На экраны России вышел фильм "Малышка Лили", сюжет которого заимствован из чеховской "Чайки". Его автор -- видный французский режиссер старшего поколения Клод Миллер. Герои чеховской пьесы живут в картине в современной Франции, снимают фильмы и спорят о кино. Из загородной усадьбы действие перенесено на парижскую киностудию, там Треплев (здесь его зовут Жюльен) делает свой дебютный фильм о поруганной любви, герой которого в финале стрелялся. Перед премьерой "Малышки Лили" мы беседуем с Клодом Миллером в московском отеле "Мариотт"...
-- В первой половине картины вы крайне бережно относитесь к стилю и тексту Чехова – видно, что знаете его и тонко чувствуете. Что вас привлекло в "Чайке"?
-- Я прочел у Чехова все, что мог достать, для меня он один из любимых писателей. А идея "Чайки" появилась случайно. Как-то мне нужно было написать статью – уж не помню, о чем. И понадобилось процитировать чеховскую фразу – мне казалось, что она из "Чайки". Я перечитал пьесу, но фразы не нашел – потом выяснилось, что она из "Дяди Вани". Но перечитал не напрасно: меня поразило, что ее персонажи, люди театра и литературы, жившие в XIX столетии, по своим чувствам и тревогам так близки нам, кинематографистам XXI века. Там, в пьесе, словно отражалась и моя жизнь.

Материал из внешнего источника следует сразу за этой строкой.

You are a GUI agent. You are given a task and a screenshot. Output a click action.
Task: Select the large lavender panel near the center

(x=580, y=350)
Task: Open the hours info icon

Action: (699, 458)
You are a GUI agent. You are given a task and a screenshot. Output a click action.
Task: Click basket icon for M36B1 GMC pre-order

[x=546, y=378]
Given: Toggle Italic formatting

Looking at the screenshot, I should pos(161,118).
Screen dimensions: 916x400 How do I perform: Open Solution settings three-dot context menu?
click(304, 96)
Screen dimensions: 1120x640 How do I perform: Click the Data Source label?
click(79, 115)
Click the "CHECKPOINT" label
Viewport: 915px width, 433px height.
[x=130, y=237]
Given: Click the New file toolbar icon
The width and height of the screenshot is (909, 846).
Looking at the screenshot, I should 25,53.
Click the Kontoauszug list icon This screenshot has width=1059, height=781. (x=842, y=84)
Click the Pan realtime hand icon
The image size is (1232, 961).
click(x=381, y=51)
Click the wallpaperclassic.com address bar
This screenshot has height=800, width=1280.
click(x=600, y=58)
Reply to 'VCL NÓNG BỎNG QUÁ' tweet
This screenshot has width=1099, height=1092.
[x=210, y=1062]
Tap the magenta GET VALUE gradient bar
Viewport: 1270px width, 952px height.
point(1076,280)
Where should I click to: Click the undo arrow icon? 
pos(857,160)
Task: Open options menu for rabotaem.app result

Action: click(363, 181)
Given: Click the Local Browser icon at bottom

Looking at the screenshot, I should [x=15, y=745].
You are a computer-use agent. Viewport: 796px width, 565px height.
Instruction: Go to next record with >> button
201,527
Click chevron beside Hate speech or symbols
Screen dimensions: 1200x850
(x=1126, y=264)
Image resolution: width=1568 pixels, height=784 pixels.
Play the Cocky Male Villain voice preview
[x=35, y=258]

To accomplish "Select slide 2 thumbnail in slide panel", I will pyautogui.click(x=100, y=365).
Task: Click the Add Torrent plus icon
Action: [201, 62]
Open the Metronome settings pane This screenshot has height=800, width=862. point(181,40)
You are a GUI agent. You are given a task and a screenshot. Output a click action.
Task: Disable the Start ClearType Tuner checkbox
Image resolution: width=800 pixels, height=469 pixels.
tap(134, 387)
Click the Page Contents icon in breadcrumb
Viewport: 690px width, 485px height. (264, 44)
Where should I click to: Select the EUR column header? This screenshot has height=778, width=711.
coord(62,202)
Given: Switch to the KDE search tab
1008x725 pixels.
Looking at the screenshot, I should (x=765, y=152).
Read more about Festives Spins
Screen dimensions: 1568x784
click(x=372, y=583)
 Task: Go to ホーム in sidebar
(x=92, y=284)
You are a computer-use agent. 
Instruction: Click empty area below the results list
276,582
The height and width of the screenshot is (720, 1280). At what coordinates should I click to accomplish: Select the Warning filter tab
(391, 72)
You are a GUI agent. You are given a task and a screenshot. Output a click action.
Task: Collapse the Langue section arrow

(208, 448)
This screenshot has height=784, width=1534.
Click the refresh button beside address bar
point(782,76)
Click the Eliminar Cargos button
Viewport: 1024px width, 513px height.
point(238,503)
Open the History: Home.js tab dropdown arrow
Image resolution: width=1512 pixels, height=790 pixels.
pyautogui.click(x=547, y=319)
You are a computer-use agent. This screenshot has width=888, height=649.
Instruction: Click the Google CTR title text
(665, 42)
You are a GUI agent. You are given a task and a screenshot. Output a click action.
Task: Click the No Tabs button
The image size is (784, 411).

И я почувствовал, что здесь есть материал для фильма – не прямой экранизации, а "по мотивам". Меня заинтересовало, что будет, если взять этих персонажей и поместить в наш мир? В тот мир, в котором я работаю и которым живу, – мир кино. Эти русские персонажи мне показались актуальными для любого времени и любой страны. Так Нина Заречная стала Лили, Треплев – Жюльеном, Аркадина – Мадо, Тригорин – Брисом, Сорин – Симоном, а Маша – Жан-Мари.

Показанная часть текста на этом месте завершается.